How to prove a group of order $144$ is not simple using Normalizers of Sylow intersections.
Here's what I have tried, but I am unable to proceed further.
And if I proceed with Sylow-$2$ subgroups then I am stuck as $|H\cap K|=2 \;or \; 4\; or \;8$ so I even can't proceed like this.
It looks to me a little long and confusing. I'd go as follows: suppose $\;G\;$ is simple of order $\;144=2^4\cdot3^2\;$ , so it cannot have one single Sylow $\;p - $ subgroup for any prime $\;p\;$ dividing $\;144\;$ . From here $\;n_2\in\{3,9\}\;,\;\;n_3\in\{4,16\}\;$ .
Since $\;144\nmid5!\;$ we can eliminate all the numbers less than $\;5\;$ above , otherwise the normalizer of some Sylow subgroup would have an index that number which would imply $\;G\;$ can be embedded in a group of order $\;n!\;,\;\;n\le 5\;$ , which is impossible.
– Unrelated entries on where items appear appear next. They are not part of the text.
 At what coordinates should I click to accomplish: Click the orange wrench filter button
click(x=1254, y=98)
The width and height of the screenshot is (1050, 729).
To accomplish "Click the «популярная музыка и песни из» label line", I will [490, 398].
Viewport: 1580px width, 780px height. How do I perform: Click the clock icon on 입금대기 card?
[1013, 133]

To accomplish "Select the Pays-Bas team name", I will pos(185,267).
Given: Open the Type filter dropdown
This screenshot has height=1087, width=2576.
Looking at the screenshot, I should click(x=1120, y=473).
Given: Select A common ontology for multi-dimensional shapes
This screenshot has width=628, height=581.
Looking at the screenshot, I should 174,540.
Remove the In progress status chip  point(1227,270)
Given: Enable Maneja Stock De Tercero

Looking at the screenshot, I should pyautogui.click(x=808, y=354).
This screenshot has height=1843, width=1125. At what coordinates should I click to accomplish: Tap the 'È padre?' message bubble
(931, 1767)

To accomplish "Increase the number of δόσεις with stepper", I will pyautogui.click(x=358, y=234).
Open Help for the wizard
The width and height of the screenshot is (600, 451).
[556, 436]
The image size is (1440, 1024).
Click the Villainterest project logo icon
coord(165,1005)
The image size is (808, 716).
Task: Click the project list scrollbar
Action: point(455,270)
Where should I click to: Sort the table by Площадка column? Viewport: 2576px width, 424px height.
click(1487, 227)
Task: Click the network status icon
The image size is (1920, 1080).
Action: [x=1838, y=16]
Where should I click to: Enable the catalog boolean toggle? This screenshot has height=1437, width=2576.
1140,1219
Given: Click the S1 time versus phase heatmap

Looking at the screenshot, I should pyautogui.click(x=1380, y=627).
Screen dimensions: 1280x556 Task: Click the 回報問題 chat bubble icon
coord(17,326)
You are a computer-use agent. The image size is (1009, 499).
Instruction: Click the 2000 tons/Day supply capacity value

Thus $\;n_2=9\;,\;\;n_3=16\;$ . Let $\;P,Q\;$ be two Sylow $\;3 - $ subgroups with non-trivial intersection -- if all of them have trivial intersection then there are $\;8\cdot16=128\;$ elements of order a divisor of $\;9\;$ , so there are left only $\;16\;$ elements that will form a unique Sylow $\;2-$ subgroup, contradiction --, so that then $\;|K:=P\cap Q|=3\;$ . Since $\;P,Q\;$ are abelian we have at least $\;9+6=15\;$ elements in $\;N_G(K)\;$ . But also $\;9\mid |N_G(K)|\;$ , so that
$$\;|N_G(K)|\ge18\implies [G:N_G(K)]\le8\implies |N_G(K)|=18\;$$
as otherwise there'd be a subgroup with index$\;\le5\;$, which was already ruled out. But a group of order $\;18=2\cdot3^2\;$ has only one single Sylow $\;3 - $ subgroup (of order $\;9\;$ , of course), and this is a contradiction and we've finished.